There was no shortage of dazzling personalities at the recent Los Angeles County Museum of Art (LACMA) Art + Film Gala honoring Ed Ruscha and Stanley Kubrick. In only its second year, the event, which was held in late October and raised more than $3.5 million, attracted an almost blinding galaxy of stars from the worlds of art, entertainment, fashion, and business. Artists John Baldessari, Doug Aitken, and Barbara Kruger rubbed shoulder pads with Hollywood heavy hitters Jack Nicholson, Steven Spielberg, and Tom Hanks. Long-standing luminaries Jennifer Aniston and Drew Barrymore shared the spotlight with heavenly young bodies like Victoria’s Secret model Rosie Huntington-Whiteley and Twilight leading man Robert Pattinson. It was the kind of evening where no one would have been surprised to hear Leonard Nimoy broker an introduction between the artist Catherine Opie and Korean YouTube sensation Psy.

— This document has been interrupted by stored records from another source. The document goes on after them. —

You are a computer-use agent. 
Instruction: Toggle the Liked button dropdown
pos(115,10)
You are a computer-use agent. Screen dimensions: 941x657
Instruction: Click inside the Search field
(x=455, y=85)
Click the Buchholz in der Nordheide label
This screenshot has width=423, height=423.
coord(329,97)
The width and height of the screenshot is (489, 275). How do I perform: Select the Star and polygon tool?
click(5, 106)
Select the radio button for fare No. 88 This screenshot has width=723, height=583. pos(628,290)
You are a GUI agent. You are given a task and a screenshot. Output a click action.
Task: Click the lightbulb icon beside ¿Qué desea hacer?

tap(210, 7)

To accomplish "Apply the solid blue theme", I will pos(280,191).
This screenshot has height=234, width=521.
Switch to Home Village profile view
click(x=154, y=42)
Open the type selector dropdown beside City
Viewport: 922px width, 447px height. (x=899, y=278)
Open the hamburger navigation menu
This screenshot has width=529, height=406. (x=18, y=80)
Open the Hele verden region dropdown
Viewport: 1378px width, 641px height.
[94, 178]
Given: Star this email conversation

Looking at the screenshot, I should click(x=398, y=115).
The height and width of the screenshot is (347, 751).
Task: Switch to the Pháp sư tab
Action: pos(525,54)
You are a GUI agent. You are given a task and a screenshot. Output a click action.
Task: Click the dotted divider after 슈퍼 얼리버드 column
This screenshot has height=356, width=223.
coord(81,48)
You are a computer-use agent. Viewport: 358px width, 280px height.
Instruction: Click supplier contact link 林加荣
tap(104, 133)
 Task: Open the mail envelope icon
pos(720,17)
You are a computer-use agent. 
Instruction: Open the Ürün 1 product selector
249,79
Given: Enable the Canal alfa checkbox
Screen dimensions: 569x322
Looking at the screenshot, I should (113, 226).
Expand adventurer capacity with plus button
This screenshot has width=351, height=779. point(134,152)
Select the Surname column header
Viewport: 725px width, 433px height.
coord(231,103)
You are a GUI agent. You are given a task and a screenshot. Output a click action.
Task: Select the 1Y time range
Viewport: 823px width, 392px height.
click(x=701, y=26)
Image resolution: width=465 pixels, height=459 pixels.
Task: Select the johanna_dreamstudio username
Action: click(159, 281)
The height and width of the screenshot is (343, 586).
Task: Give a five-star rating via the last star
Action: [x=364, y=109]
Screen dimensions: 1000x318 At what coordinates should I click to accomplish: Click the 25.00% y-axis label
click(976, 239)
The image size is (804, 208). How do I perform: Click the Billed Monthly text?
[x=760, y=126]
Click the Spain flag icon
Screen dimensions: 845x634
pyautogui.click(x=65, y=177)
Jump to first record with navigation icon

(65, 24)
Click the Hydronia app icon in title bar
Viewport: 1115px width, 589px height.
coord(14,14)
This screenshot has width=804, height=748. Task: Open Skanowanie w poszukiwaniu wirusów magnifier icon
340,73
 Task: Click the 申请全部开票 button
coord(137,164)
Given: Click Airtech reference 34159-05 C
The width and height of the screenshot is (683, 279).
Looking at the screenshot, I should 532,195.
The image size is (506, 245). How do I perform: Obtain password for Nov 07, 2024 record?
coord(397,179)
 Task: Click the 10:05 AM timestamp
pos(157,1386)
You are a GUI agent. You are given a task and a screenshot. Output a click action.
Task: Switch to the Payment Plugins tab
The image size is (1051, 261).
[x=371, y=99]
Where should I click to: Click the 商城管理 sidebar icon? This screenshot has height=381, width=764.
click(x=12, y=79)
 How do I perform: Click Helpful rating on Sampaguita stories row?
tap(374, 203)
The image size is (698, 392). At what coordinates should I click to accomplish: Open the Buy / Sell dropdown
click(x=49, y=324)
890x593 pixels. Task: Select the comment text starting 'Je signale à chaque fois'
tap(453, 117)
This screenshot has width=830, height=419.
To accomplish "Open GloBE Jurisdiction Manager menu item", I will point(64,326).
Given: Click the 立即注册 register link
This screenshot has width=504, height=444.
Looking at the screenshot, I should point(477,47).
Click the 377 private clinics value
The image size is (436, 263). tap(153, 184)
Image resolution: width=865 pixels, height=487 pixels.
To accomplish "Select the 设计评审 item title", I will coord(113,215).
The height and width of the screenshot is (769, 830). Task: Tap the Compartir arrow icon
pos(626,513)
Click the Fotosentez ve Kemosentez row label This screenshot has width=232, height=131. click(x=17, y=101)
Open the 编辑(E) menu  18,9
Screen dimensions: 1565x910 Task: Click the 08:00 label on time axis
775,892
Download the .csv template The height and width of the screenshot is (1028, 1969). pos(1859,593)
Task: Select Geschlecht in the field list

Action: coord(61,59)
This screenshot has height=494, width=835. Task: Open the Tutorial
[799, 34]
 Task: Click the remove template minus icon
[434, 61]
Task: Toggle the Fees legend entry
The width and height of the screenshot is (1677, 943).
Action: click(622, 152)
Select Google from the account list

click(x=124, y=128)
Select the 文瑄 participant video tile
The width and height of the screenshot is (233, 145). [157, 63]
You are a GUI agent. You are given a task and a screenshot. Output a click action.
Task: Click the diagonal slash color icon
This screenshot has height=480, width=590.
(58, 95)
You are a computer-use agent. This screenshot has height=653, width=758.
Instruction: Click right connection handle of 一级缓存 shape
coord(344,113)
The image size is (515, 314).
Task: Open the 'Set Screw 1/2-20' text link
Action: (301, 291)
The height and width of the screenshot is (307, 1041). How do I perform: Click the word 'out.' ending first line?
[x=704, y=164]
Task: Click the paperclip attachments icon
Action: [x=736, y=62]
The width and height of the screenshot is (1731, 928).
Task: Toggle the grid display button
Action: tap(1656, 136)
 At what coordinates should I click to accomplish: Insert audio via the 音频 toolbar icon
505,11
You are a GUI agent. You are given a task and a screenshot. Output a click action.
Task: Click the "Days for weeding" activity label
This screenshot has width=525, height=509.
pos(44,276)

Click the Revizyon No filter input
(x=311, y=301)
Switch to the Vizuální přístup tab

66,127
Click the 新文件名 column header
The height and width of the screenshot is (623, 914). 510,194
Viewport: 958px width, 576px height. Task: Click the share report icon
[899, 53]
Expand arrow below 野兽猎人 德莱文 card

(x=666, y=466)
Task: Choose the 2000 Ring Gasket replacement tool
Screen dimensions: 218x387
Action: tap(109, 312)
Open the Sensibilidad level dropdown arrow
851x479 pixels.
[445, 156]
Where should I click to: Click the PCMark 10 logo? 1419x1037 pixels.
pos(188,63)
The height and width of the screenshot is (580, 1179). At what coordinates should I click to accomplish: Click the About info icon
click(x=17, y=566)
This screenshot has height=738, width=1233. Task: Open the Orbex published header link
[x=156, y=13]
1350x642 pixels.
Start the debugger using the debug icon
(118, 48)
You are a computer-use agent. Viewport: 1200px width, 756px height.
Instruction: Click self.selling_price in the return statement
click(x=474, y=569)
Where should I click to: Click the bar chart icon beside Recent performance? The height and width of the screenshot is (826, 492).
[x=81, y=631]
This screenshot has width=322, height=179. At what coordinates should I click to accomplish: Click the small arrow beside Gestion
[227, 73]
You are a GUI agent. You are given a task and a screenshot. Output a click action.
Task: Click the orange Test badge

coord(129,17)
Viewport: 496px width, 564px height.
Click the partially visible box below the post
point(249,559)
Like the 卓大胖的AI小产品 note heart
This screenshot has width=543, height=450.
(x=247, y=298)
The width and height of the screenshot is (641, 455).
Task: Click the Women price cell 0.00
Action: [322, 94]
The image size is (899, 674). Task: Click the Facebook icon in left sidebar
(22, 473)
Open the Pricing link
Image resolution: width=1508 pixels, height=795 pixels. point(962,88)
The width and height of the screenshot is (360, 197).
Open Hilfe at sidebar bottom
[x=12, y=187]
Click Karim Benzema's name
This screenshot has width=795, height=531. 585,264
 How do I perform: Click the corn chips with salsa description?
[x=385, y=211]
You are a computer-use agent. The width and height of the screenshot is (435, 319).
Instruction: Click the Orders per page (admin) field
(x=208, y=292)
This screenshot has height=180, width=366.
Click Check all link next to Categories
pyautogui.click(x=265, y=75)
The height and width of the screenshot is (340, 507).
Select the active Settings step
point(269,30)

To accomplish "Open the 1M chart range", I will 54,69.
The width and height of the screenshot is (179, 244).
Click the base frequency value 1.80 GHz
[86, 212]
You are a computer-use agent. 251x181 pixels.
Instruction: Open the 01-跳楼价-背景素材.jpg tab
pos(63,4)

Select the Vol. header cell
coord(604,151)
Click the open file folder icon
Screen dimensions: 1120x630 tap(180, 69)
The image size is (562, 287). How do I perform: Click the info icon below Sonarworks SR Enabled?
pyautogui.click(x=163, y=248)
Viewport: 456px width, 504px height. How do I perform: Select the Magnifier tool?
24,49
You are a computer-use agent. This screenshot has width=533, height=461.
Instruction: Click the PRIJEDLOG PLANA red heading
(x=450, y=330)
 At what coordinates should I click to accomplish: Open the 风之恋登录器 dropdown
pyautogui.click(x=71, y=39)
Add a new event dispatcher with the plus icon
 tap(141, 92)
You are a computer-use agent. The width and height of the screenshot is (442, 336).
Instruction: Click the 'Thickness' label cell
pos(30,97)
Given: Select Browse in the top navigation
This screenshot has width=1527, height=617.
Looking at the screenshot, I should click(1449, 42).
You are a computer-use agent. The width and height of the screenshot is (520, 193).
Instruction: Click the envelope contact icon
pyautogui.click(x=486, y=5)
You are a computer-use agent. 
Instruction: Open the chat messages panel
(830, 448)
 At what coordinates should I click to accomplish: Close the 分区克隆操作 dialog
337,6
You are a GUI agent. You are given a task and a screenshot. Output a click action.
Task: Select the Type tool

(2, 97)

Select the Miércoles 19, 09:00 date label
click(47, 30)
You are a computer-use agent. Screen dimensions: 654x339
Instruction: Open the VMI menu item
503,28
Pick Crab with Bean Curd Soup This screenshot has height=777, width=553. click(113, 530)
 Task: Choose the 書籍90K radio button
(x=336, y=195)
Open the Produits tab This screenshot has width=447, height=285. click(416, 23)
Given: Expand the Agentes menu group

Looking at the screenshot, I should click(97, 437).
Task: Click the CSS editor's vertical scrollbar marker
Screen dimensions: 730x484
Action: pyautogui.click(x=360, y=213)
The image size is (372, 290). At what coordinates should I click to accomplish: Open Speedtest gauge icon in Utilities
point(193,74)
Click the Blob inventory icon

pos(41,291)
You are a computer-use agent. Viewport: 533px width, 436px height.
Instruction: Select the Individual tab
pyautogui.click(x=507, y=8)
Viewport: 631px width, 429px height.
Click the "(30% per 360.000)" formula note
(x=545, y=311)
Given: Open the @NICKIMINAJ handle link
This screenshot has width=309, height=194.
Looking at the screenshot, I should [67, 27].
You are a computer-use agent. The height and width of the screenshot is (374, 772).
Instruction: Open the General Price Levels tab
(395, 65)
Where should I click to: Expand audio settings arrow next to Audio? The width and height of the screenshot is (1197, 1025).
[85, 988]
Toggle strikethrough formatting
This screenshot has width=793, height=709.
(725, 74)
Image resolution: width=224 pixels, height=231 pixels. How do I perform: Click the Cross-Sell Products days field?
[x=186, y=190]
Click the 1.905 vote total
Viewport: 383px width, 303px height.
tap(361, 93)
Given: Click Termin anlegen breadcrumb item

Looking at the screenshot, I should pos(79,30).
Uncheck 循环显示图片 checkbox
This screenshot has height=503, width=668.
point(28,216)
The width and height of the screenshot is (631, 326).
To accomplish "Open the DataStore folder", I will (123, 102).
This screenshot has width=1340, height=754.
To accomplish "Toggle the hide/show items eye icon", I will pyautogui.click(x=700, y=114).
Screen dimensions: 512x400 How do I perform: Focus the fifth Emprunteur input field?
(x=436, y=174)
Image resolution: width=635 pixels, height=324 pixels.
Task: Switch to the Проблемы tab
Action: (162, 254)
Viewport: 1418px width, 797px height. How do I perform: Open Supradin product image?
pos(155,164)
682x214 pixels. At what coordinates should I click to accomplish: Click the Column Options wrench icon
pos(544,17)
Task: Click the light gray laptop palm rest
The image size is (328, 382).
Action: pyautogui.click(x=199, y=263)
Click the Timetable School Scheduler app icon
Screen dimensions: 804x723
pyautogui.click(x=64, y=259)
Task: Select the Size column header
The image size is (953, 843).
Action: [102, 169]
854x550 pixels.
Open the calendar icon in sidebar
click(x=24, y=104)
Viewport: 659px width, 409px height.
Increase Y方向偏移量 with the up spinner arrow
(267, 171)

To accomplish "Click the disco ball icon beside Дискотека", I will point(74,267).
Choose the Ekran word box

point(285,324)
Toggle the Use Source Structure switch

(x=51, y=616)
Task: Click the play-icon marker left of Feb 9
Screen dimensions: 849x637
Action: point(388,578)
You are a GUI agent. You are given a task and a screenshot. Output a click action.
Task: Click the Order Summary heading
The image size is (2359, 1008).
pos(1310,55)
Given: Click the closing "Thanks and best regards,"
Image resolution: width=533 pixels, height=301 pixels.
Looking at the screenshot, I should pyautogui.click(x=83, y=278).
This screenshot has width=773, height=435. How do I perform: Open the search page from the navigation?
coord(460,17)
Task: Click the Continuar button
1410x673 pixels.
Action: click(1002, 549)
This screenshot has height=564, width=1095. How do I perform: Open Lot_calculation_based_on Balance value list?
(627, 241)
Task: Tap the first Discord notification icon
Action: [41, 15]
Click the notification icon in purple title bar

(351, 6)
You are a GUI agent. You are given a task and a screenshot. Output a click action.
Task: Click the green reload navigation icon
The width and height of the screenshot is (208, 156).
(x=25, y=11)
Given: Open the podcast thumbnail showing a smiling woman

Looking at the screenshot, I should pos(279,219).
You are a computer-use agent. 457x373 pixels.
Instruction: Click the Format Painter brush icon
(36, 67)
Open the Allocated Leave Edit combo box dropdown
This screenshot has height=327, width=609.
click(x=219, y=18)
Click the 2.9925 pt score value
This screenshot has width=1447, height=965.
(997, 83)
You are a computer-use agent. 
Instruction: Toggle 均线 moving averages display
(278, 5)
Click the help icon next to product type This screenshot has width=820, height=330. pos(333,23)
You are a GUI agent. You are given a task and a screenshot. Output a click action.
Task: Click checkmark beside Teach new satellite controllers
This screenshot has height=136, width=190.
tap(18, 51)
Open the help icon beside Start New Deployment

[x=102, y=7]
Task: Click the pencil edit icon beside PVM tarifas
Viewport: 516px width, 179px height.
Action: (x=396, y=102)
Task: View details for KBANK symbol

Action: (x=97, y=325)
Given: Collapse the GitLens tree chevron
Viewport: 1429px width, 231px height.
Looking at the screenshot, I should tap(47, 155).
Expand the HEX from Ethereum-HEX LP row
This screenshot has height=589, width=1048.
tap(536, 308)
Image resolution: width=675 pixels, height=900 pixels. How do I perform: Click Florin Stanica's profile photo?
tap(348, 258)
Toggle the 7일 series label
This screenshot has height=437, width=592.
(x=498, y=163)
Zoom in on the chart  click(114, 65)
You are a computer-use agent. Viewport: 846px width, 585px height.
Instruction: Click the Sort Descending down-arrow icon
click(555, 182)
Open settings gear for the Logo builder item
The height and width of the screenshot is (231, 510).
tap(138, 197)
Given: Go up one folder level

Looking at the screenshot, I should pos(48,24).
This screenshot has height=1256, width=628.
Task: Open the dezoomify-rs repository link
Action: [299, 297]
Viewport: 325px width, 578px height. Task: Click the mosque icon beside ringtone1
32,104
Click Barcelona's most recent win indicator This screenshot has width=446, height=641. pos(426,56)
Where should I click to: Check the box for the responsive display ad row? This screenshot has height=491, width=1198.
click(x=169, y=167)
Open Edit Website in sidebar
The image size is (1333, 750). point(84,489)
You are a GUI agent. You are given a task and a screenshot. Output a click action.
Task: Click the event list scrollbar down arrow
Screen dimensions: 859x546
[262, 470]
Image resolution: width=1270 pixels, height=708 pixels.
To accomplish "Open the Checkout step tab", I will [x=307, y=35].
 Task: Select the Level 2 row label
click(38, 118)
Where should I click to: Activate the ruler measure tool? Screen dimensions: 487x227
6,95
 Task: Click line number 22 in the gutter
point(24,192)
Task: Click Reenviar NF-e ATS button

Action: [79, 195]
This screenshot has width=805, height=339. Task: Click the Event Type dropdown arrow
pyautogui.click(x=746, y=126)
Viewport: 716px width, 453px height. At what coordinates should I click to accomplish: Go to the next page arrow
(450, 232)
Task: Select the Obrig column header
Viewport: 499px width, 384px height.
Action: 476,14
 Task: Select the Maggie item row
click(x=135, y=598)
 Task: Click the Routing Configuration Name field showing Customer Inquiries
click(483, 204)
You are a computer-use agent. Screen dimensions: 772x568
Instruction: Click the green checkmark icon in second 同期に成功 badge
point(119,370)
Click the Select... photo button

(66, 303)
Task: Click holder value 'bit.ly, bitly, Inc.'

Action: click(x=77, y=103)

But even amid the celebrity wattage, the glittering Chow family—its impish paterfamilias, Michael; his Gucci-clad wife, Eva, who cochaired the evening with Leonardo DiCaprio; and the Chows’ combined offspring, China, Maximillian, and Asia—stood out like one of Angelina Jolie’s legs on the Oscar red carpet. And not just because at one point in the night Michael, dressed in a natty black corduroy tuxedo, started imitating his friend Mick Jagger’s moves.
A 2012 portrait of China Chow by Richard Phillips.
Eva Chow led a merry dance throughout the night, owning the floor in a dizzying social waltz with the deep-pocketed potentates, starlets, and artists who inhabit her speed-dial orbit. (DiCaprio, Barrymore, and Sean Penn are among the A-listers for whom Eva serves as a godmother of sorts.) Judging from her deft ability to work the room, Eva is the reason the Chow family is more current than ever in the art and entertainment axis, why so many funds are pouring into LACMA, and why there are so many new Asian faces at their events.
A formidable perfumed steamroller of a woman with a producer’s gift for making things happen, Eva is the ideal social and business complement to Michael—an imperturbable source of calm in designer heels. Quips friend Mickey Rourke: “She is unflappable. They should change the restaurant’s name to Mrs. Chow.” (In addition to the new Mr. Chow, opening in Malibu this month, there are, in fact, plans to eventually launch a Mrs. Chow bakery.)
“The Chows are unique,” said Michael Govan, the chief executive of LACMA, who had the idea to create an annual fundraiser for the museum to bring together the often bifurcated universes of film and art. “They are extremely worldly, and not because he is Chinese and she is Korean and they live in Los Angeles and travel a lot. They themselves are creative and move seamlessly between the business and creative worlds—food, art, fashion, and film—in a way that’s very rare, particularly for Los Angeles.”